Nada a opor à sugestão de quem faz o seu papel de defesa das suas damas (não obstante muitas das quais representarem interesses de acionistas que já não são nacionais).
Mas o que mais interessa é oferecer aos Portugueses alternativas de investimento que, ao contrário dos Depósitos, possam recompensar devidamente o sacrifício de poupar adiando o consumo, para um dia poder consumir mais.
A via poderão ser instrumentos criados pelos Seguros, que têm experiência de gestão de ativos e, embora a sua competência na matéria possa apenas refletir de forma ótima os objetivos e as restrições a que estão sujeitos– a verdade é que alguma coisa se aproveitará (não obstante uma estrutura de custos mais pesada e estratégias de investimento mais restritas que as dum investidor privado).
O que também se sugere é que fosse concedido aos privados a possibilidade de eles próprios construírem o seu PPR, adiando-se (sem se perdoar) o pagamento das mais valias.Com tal poderia ganhar o Investidor e o Estado.

comentários mais recentes
bazanga Há 3 semanas

O estado já demonstrou que não é pessoa de bem e que muda as regras a meio do jogo. Logo, nop, nem pensar.

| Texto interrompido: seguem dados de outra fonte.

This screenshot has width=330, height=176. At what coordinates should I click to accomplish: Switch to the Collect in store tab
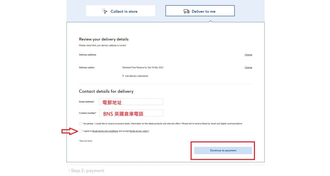click(120, 11)
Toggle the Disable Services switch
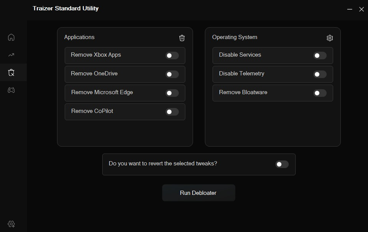368x232 pixels. coord(320,56)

RE: Fazer ganhar mais o Investidor e o Estado Há 3 semanas

“O que também se sugere é que fosse concedido aos privados a possibilidade de eles próprios construírem o seu PPR”
Que os Políticos te ouçam porque poderia ser o ideal para induzir os Tugas a investirem na Bolsa e, com o estimulo dos possíveis ganhos, a pouparem mais acautelando o futuro deles e dos filhos.
Contra tal sugestão vão levantar-se interesses instalados evocando inquéritos do BP sobre o nível de literacia (ignorância) financeira da generalidade dos Tugas, e por tal, a conveniência em fazer passar os investimentos pelos bancos, alguns dos quais têm profissionais competentes que não encaram a gestão de investimentos como simples “tachos”.
É certo, mas o pior é que num sistema oligopolístico como o dos investimentos em Portugal, e com uma CMVM a não fiscalizar se as comissões cobradas são ou não razoáveis (como exigido pelo código da associação de fundos), será ainda hoje prudente não limitar aos investidores coletivos os estímulos para fazer regressar os Tugas à Bolsa.

Vitor Melo Há 3 semanas

...altura de criar um produto novo, com resgates mais difíceis antes da hora da reforma...

majoradas em 10 %, por cada ano ou fracção,
achas pouco?

Art.º 21.° EBF
4 - A fruição do benefício previsto no n.º 2 fica sem efeito, devendo as importâncias deduzidas, majoradas em 10 %,

Cada macaco no seu galho/ não me canso de falar Há 3 semanas

No atual mundo ultracompetitivo da gestão de investimentos ganha-se ou perde-se a competição por melhores relações rendibilidades/risco, pelo grau de ajustamento das estratégias seguidas aos objetivos concretos prosseguidos, e às restrições a verificar em múltiplas dimensões.
Os objetivos e as restrições específicas da gestão de ativos das companhias de seguros não são exatamente os mesmos dos fundos de investimento mobiliários ou dos imobiliários ou dos de pensões ou dos hedge funds, ou dos family offices ou, no limite, de cada investidor privado em particular (que não deixa de ter vantagem em levar a cabo uma gestão de ativos exatamente otimizada em função do seu caso particular).
Para obter o máximo de resultados da gestão de ativos, no interesse prioritário dos Investidores, do País e de quem comercializa os seus serviços com preocupações de qualidade, há todo o interesse no que diz Caetano Veloso na sua canção:
“Cada macaco no seu galho/Eu não me canso de falar”.